Exercise description: For this exercise, write out each entry below exactly as it reads.

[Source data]
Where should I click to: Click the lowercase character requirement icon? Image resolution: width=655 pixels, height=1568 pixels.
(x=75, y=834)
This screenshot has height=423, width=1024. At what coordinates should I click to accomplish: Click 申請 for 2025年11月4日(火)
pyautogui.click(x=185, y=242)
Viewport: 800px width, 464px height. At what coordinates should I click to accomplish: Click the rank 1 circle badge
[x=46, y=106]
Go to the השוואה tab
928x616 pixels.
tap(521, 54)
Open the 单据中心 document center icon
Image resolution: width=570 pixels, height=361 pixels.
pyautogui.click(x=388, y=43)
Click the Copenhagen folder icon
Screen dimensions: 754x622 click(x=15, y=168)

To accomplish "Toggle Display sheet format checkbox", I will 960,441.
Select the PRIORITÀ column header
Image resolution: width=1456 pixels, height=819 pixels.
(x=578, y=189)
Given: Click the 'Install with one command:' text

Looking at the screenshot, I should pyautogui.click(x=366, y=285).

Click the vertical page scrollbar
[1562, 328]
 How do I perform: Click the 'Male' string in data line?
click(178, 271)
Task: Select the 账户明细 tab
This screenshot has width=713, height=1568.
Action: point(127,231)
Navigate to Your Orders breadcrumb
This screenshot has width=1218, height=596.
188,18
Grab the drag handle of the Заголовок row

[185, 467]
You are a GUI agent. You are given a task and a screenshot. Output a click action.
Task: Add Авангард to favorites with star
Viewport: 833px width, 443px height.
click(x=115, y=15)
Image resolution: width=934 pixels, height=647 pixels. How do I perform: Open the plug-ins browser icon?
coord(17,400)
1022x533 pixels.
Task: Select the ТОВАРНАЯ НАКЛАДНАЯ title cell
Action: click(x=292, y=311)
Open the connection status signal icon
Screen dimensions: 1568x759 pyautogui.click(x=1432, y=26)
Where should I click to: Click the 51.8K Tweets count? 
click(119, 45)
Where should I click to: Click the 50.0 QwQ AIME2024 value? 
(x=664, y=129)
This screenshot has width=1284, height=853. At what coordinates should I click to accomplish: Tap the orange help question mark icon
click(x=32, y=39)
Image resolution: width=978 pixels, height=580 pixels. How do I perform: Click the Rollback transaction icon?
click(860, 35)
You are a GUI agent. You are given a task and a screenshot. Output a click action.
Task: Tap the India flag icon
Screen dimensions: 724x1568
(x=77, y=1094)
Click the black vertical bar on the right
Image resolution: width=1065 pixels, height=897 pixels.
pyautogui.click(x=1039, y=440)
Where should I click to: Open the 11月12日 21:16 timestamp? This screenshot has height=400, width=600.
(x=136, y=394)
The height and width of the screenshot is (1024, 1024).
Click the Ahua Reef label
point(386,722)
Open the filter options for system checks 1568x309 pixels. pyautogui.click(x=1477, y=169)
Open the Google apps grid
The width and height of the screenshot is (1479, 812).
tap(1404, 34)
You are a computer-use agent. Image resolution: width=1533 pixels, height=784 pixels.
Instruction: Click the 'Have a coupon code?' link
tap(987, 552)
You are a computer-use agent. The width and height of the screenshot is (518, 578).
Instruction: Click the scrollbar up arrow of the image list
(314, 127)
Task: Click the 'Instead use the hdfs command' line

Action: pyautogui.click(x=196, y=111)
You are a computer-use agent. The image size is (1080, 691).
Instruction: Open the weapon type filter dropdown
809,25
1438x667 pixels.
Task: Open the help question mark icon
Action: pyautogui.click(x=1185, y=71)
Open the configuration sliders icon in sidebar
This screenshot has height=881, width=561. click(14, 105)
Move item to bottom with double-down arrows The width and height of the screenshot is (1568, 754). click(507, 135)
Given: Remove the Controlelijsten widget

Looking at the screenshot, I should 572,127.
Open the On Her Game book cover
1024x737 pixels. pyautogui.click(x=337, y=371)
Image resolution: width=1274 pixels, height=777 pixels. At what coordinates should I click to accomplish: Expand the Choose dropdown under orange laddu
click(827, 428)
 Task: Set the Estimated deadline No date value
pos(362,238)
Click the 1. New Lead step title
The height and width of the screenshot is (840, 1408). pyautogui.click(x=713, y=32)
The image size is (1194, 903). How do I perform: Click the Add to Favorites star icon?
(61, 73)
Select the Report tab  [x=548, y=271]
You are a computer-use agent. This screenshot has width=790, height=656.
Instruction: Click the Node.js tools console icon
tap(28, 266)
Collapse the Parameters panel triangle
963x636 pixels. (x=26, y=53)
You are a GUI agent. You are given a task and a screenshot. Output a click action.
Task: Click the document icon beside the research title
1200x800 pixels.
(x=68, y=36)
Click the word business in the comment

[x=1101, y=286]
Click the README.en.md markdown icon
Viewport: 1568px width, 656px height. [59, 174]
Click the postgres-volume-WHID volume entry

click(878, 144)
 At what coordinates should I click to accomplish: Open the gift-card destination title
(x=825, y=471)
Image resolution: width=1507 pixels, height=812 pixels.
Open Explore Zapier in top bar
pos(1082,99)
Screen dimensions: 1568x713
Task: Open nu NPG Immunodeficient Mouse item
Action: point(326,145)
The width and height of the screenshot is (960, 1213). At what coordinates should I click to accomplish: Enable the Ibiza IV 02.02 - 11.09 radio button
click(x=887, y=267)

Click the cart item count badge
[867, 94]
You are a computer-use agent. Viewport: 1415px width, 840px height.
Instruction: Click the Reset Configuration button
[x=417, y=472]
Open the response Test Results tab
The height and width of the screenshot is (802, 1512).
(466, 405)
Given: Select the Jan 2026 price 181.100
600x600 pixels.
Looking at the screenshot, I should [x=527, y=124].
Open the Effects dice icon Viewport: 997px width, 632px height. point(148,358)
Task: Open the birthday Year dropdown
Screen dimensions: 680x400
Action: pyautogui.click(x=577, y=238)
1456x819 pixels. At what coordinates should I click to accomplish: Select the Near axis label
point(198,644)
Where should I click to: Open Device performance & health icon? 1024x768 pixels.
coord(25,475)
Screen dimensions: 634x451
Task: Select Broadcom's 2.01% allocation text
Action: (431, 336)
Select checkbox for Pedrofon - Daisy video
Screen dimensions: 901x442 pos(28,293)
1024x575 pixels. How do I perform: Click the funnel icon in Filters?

Answer section:
Where should I click to: Click the lowercase character requirement icon? Image resolution: width=655 pixels, height=1568 pixels.
(x=75, y=834)
This screenshot has height=423, width=1024. At what coordinates should I click to accomplish: Click 申請 for 2025年11月4日(火)
pyautogui.click(x=185, y=242)
Viewport: 800px width, 464px height. At what coordinates should I click to accomplish: Click the rank 1 circle badge
[x=46, y=106]
Go to the השוואה tab
928x616 pixels.
tap(521, 54)
Open the 单据中心 document center icon
Image resolution: width=570 pixels, height=361 pixels.
pyautogui.click(x=388, y=43)
Click the Copenhagen folder icon
Screen dimensions: 754x622 click(x=15, y=168)

To accomplish "Toggle Display sheet format checkbox", I will 960,441.
Select the PRIORITÀ column header
Image resolution: width=1456 pixels, height=819 pixels.
(x=578, y=189)
Given: Click the 'Install with one command:' text

Looking at the screenshot, I should pyautogui.click(x=366, y=285).

Click the vertical page scrollbar
[1562, 328]
 How do I perform: Click the 'Male' string in data line?
click(178, 271)
Task: Select the 账户明细 tab
This screenshot has width=713, height=1568.
Action: point(127,231)
Navigate to Your Orders breadcrumb
This screenshot has width=1218, height=596.
188,18
Grab the drag handle of the Заголовок row

[185, 467]
You are a GUI agent. You are given a task and a screenshot. Output a click action.
Task: Add Авангард to favorites with star
Viewport: 833px width, 443px height.
click(x=115, y=15)
Image resolution: width=934 pixels, height=647 pixels. How do I perform: Open the plug-ins browser icon?
coord(17,400)
1022x533 pixels.
Task: Select the ТОВАРНАЯ НАКЛАДНАЯ title cell
Action: click(x=292, y=311)
Open the connection status signal icon
Screen dimensions: 1568x759 pyautogui.click(x=1432, y=26)
Where should I click to: Click the 51.8K Tweets count? 
click(119, 45)
Where should I click to: Click the 50.0 QwQ AIME2024 value? 
(x=664, y=129)
This screenshot has width=1284, height=853. At what coordinates should I click to accomplish: Tap the orange help question mark icon
click(x=32, y=39)
Image resolution: width=978 pixels, height=580 pixels. How do I perform: Click the Rollback transaction icon?
click(860, 35)
You are a GUI agent. You are given a task and a screenshot. Output a click action.
Task: Tap the India flag icon
Screen dimensions: 724x1568
(x=77, y=1094)
Click the black vertical bar on the right
Image resolution: width=1065 pixels, height=897 pixels.
pyautogui.click(x=1039, y=440)
Where should I click to: Open the 11月12日 21:16 timestamp? This screenshot has height=400, width=600.
(x=136, y=394)
The height and width of the screenshot is (1024, 1024).
Click the Ahua Reef label
point(386,722)
Open the filter options for system checks 1568x309 pixels. pyautogui.click(x=1477, y=169)
Open the Google apps grid
The width and height of the screenshot is (1479, 812).
tap(1404, 34)
You are a computer-use agent. Image resolution: width=1533 pixels, height=784 pixels.
Instruction: Click the 'Have a coupon code?' link
tap(987, 552)
You are a computer-use agent. The width and height of the screenshot is (518, 578).
Instruction: Click the scrollbar up arrow of the image list
(314, 127)
Task: Click the 'Instead use the hdfs command' line

Action: pyautogui.click(x=196, y=111)
You are a computer-use agent. The image size is (1080, 691).
Instruction: Open the weapon type filter dropdown
809,25
1438x667 pixels.
Task: Open the help question mark icon
Action: pyautogui.click(x=1185, y=71)
Open the configuration sliders icon in sidebar
This screenshot has height=881, width=561. click(14, 105)
Move item to bottom with double-down arrows The width and height of the screenshot is (1568, 754). click(507, 135)
Given: Remove the Controlelijsten widget

Looking at the screenshot, I should 572,127.
Open the On Her Game book cover
1024x737 pixels. pyautogui.click(x=337, y=371)
Image resolution: width=1274 pixels, height=777 pixels. At what coordinates should I click to accomplish: Expand the Choose dropdown under orange laddu
click(827, 428)
 Task: Set the Estimated deadline No date value
pos(362,238)
Click the 1. New Lead step title
The height and width of the screenshot is (840, 1408). pyautogui.click(x=713, y=32)
The image size is (1194, 903). How do I perform: Click the Add to Favorites star icon?
(61, 73)
Select the Report tab  [x=548, y=271]
You are a computer-use agent. This screenshot has width=790, height=656.
Instruction: Click the Node.js tools console icon
tap(28, 266)
Collapse the Parameters panel triangle
963x636 pixels. (x=26, y=53)
You are a GUI agent. You are given a task and a screenshot. Output a click action.
Task: Click the document icon beside the research title
1200x800 pixels.
(x=68, y=36)
Click the word business in the comment

[x=1101, y=286]
Click the README.en.md markdown icon
Viewport: 1568px width, 656px height. [59, 174]
Click the postgres-volume-WHID volume entry

click(878, 144)
 At what coordinates should I click to accomplish: Open the gift-card destination title
(x=825, y=471)
Image resolution: width=1507 pixels, height=812 pixels.
Open Explore Zapier in top bar
pos(1082,99)
Screen dimensions: 1568x713
Task: Open nu NPG Immunodeficient Mouse item
Action: point(326,145)
The width and height of the screenshot is (960, 1213). At what coordinates should I click to accomplish: Enable the Ibiza IV 02.02 - 11.09 radio button
click(x=887, y=267)

Click the cart item count badge
[867, 94]
You are a computer-use agent. Viewport: 1415px width, 840px height.
Instruction: Click the Reset Configuration button
[x=417, y=472]
Open the response Test Results tab
The height and width of the screenshot is (802, 1512).
(466, 405)
Given: Select the Jan 2026 price 181.100
600x600 pixels.
Looking at the screenshot, I should [x=527, y=124].
Open the Effects dice icon Viewport: 997px width, 632px height. point(148,358)
Task: Open the birthday Year dropdown
Screen dimensions: 680x400
Action: pyautogui.click(x=577, y=238)
1456x819 pixels. At what coordinates should I click to accomplish: Select the Near axis label
point(198,644)
Where should I click to: Open Device performance & health icon? 1024x768 pixels.
coord(25,475)
Screen dimensions: 634x451
Task: Select Broadcom's 2.01% allocation text
Action: (431, 336)
Select checkbox for Pedrofon - Daisy video
Screen dimensions: 901x442 pos(28,293)
1024x575 pixels. How do I perform: Click the funnel icon in Filters?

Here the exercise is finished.